Hosannas, angels, etc.

With that in mind, holy hell Bellomy was terrible. He finished 3 for 16 with three picks (!!!) and generally looked like a kid who just found how babies are made and how hot dogs are made on the same day. The accuracy he'd shown in his extremely limited playing time to date disappeared entirely; he missed about three wide-open guys with inexplicably awful throws, and his three picks were the result of three terribly thrown balls into not-a-chance coverage. Like so:


I'm thinking 0 for 10 would've been the point at which I would have made the switch to Gardner (if that were a possibility since Gardner has allegedly been nursing some kind of injury). Hoke said after the game that he hadn't taken enough snaps at quarterback this year to be a viable option, but ... I mean ... he couldn't possibly have done any worse, right? Michigan was averaging 0.71 total yards a possession in the second half until Nebraska started sitting back with three guys deep after taking a two-touchdown lead with about five minutes left. I have to believe Gardner gets a few more snaps over the next couple weeks in the event of disaster. I also have to believe he's the probable starter at quarterback next year, but if he isn't even taking snaps this year, is it realistic to think that he's just gonna switch back over for spring ball and be any better than Bellomy? I really don't know.

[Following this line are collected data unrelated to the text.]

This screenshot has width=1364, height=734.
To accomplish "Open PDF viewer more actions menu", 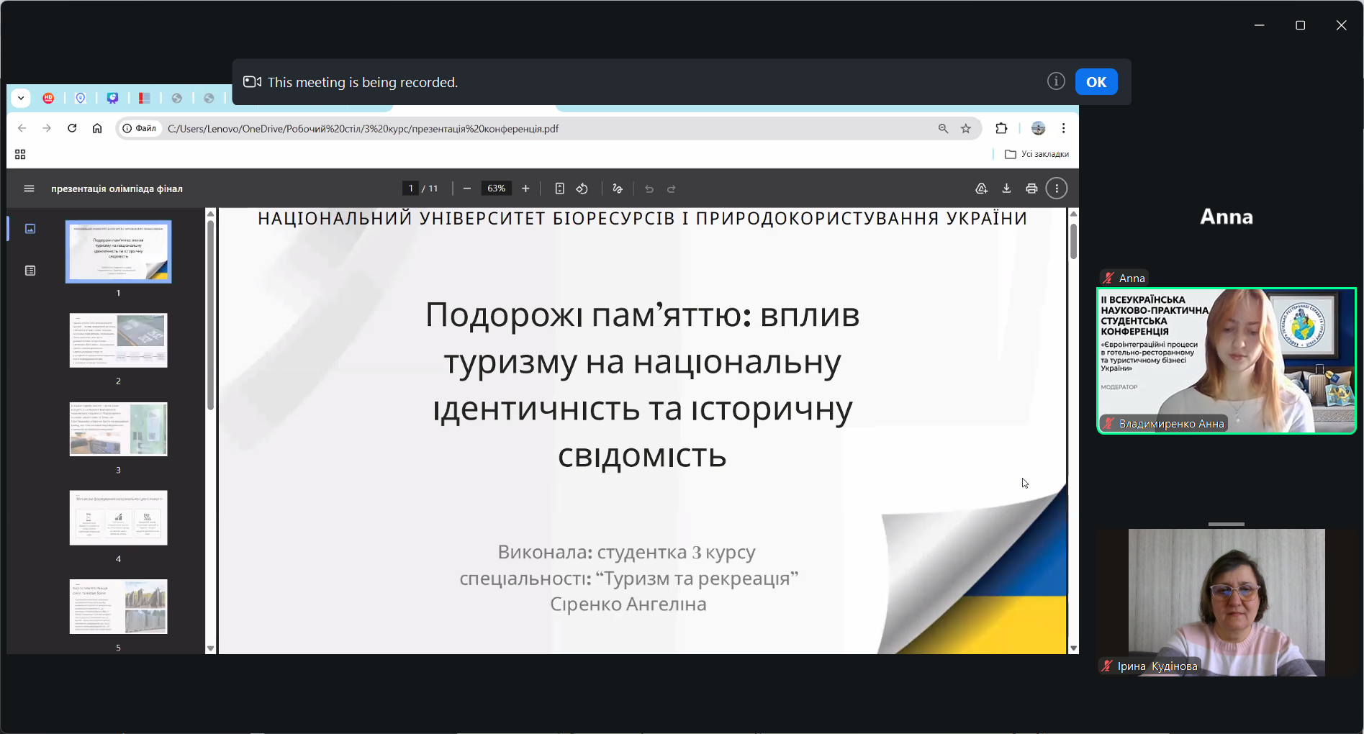I will [1057, 189].
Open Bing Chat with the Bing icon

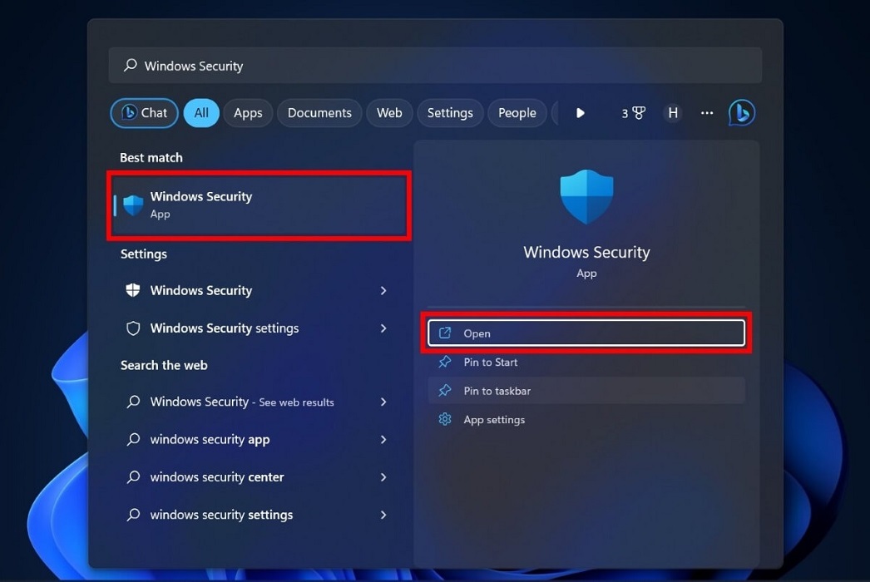[740, 112]
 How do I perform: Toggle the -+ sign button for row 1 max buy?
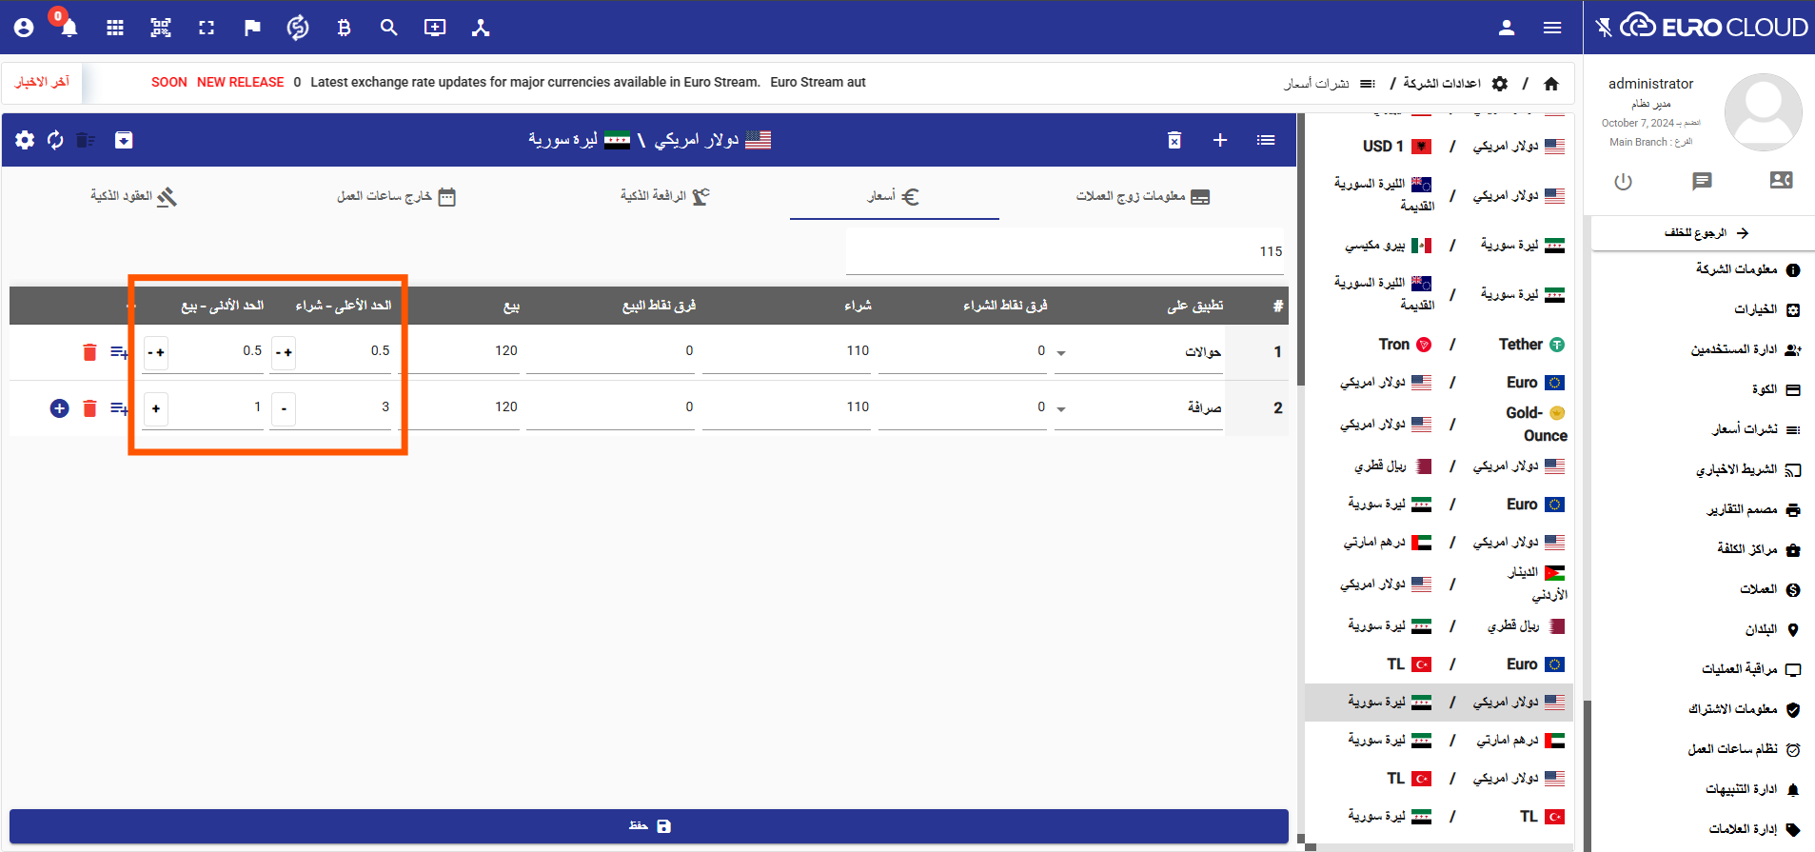click(284, 352)
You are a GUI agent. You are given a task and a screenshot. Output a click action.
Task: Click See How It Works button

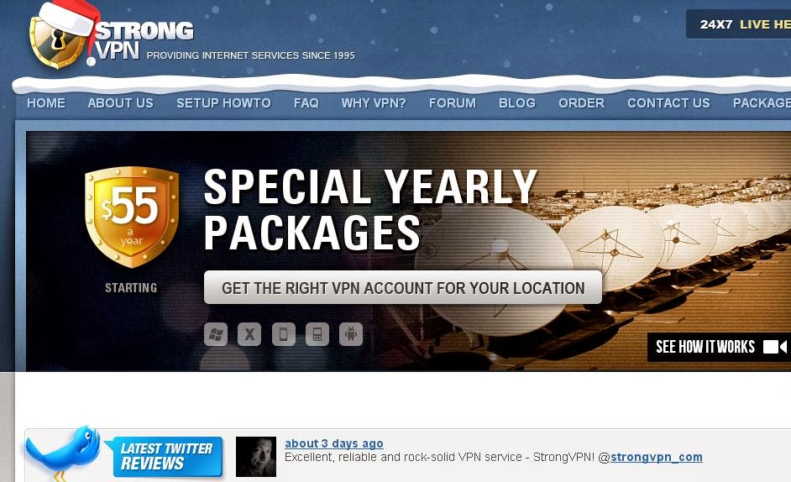(x=719, y=347)
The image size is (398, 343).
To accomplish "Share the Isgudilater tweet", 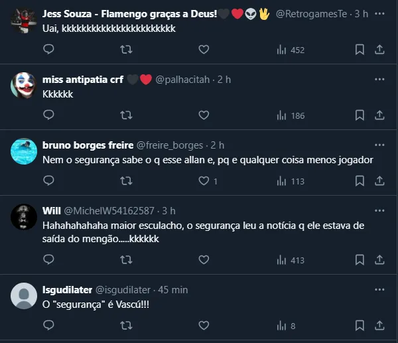I will [x=379, y=325].
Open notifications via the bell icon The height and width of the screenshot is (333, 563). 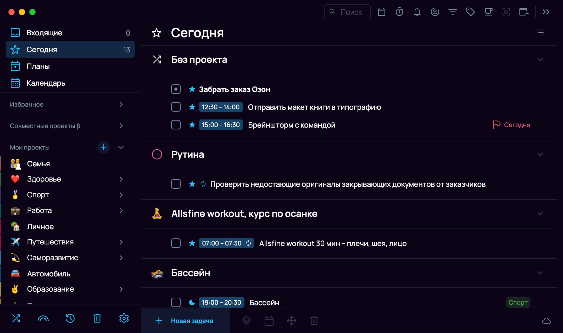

Either way, I will spend the next nine months praying that Shane Morris is Chad Henne.

As for this year, there isn't a game on the schedule Michigan can't lose if Denard goes down for any extended period of time since even Minnesota and Iowa are capable of acquiring double-digit points via luck or whatever. There's also not a game on the schedule Michigan shouldn't win pretty easily (until Ohio State) if Denard can stay healthy, especially with Brendan Gibbons becoming automatic and thus making any drive that ends inside the other dudes' 40-yard line guaranteed points.

Sadly, it might not matter. Nebraska now has the tiebreaker and will have to lose at least once (maybe twice, depending on what Michigan does against Ohio State) for Michigan to win the division. Plausible? Yeah. Nebraska still plays at Michigan State, against Penn State at home and at Iowa. Probable? Ehhh. Note to self: Just think of it as rooting for Nebraska to lose rather than rooting for Michigan State to win. It's better that way.

Anyway, all Michigan can do is win out, beat Ohio (BEAT OHIO) and hope Nebraska goes down at least once. If that doesn't happen, it's Denard Appreciation Month* followed by the Capital One Bowl, which would be pretty much exactly what I expected but would still be ultimately disappointing given the lack of roses in a "here please take the roses" year and the distinct possibility that 2013 Michigan will look a lot like 2012 Michigan State, which yuck.

* Denard appreciation, man. Get on board.